Having been approved by the requisite three-fourths of the several states, there being 14 States in the Union at the time (as Vermont had been admitted into the Union on March 4, 1791), the ratification of Articles Three through Twelve was completed and they became Amendments 1 through 10 of the Constitution. Congress, now meeting at Congress Hall in Philadelphia, was informed of this by President Washington on January 18, 1792.

As they had not yet been approved by 11 of the 14 states, the ratification of Article One (ratified by 10) and Article Two (ratified by 6) remained incomplete. The ratification plateau they needed to reach soon rose to 12 of 15 states when Kentucky joined the Union (June 1, 1792). On June 27, 1792, the Kentucky General Assembly ratified all 12 amendments, however this action did not come to light until 1996.

Article One came within one state of the number needed to become adopted into the Constitution on two occasions between 1789 and 1803. Despite coming close to ratification early on, it has never received the approval of enough states to become part of the Constitution. As Congress did not attach a ratification time limit to the article, it is still pending before the states. Since no state has approved it since 1792, ratification by an additional 27 states would now be necessary for the article to be adopted.
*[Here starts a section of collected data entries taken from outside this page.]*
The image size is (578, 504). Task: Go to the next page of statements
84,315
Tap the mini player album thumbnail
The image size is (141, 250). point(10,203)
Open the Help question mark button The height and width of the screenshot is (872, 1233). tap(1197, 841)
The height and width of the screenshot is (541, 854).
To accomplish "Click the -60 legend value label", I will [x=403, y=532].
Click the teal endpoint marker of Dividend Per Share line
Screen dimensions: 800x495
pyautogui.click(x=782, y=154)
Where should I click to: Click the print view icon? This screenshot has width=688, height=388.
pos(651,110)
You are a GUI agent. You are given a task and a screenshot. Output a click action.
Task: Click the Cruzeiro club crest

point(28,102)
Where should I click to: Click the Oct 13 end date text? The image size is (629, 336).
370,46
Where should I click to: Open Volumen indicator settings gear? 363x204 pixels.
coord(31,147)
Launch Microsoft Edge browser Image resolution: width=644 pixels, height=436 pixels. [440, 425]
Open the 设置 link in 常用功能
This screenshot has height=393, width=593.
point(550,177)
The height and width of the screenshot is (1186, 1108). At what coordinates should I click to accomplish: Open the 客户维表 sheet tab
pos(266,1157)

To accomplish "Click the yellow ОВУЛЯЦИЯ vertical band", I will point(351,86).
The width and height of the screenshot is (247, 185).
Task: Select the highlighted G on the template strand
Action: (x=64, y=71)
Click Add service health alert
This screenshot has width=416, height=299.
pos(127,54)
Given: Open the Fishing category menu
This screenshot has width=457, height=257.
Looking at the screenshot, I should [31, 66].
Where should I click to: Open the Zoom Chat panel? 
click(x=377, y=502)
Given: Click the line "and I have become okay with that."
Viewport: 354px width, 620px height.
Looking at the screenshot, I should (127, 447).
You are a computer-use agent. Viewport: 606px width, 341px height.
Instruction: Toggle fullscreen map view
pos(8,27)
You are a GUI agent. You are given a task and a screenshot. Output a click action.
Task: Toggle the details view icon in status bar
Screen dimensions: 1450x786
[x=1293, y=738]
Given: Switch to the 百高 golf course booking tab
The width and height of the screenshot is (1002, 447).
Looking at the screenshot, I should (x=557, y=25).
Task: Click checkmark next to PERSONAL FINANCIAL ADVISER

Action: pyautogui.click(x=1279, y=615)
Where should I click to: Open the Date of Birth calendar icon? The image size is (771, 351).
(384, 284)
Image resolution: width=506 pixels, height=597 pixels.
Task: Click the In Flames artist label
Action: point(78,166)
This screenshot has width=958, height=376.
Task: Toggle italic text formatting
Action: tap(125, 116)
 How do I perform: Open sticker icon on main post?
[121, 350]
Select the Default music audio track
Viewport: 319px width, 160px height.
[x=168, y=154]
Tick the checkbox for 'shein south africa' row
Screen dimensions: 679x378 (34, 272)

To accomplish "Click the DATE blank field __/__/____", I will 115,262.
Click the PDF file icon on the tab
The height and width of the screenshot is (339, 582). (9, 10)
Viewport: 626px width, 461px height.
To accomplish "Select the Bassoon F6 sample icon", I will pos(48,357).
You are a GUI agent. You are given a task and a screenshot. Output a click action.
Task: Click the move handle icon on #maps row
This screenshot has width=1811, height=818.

Article Two, initially ratified by seven states through 1792 (including Kentucky), was not ratified by another state for eighty years. The Ohio General Assembly ratified it on May 6, 1873 in protest of an unpopular Congressional pay raise. A century later, on March 6, 1978, the Wyoming Legislature also ratified the article. Gregory Watson, a University of Texas at Austin undergraduate student, started a new push for the article's ratification with a letter-writing campaign to state legislatures. As a result, by May 1992, enough states had approved Article Two (38 of the 50 states in the Union) for it to become the Twenty-seventh Amendment to the United States Constitution. The amendment's adoption was certified by Archivist of the United States Don W. Wilson and subsequently affirmed by a vote of Congress on May 20, 1992.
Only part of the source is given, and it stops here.